The decreasing cluster stellar mass fraction, as we move toward higher parent-galaxy stellar masses, could reflect either a true decrease in cluster formation efficiency or a greater rate of cluster disruption. Theoretical models show that cluster destruction can be extremely effective in massive galaxies (Gnedin & Ostriker 1997), resulting in the destruction of as many as 90% of the original clusters. If the destroyed fraction is this large at the upper end of our stellar mass range and if the rate of dynamical evolution decreases in lower-mass galaxies, then dynamical evolution of the cluster populations would be a straightforward explanation of the observed trend. The problem, however, involves a complex interplay of various factors and must be treated carefully. A recent study by Gnedin et al. (2014) that explores the interplay between the evolution of the globular cluster population and the growth of nuclear star clusters, and eventually central black holes, is one example of how such modeling can proceed. For higher parent-galaxy stellar masses, ∼10¹¹M_⊙ and above, they predict an increasing fraction of stellar mass in globular clusters, consistent with the Peng et al. (2008) results that we have spliced onto Figure 4; unfortunately they do not model lower-mass parent galaxies. Mieske et al. (2014) specifically show how the qualitative behavior we observe in T_N versus M_* can arise from tidal disruption.

DATA EXCERPT:
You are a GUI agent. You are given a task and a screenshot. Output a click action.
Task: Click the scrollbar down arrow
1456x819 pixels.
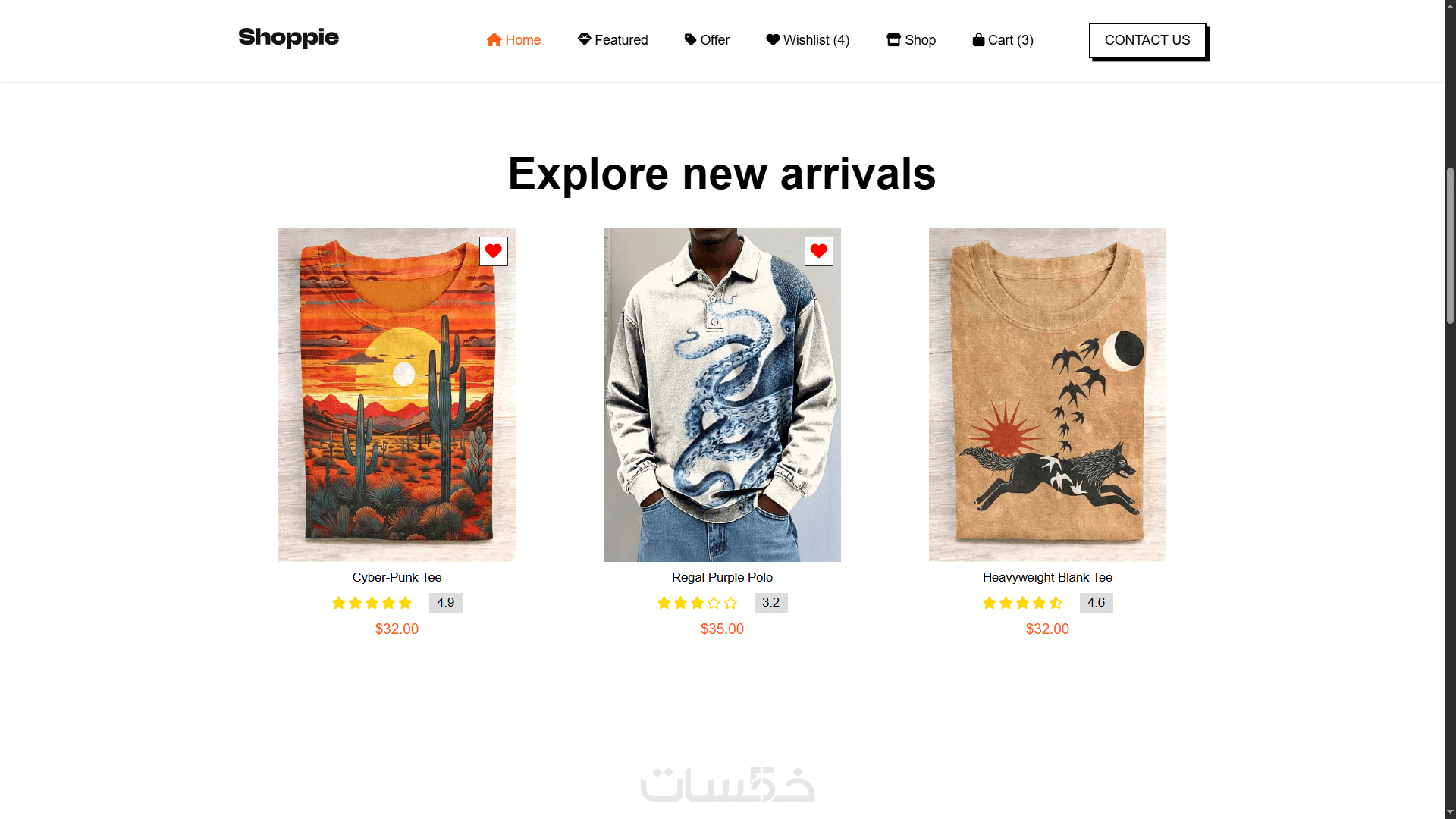coord(1450,812)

DIRECTIONS FOR THIS TASK: Please list every cited study (authors and year) in the passage on cluster disruption. The material is not needed here.

RESPONSE:
- Gnedin & Ostriker 1997
- Gnedin et al. 2014
- Peng et al. 2008
- Mieske et al. 2014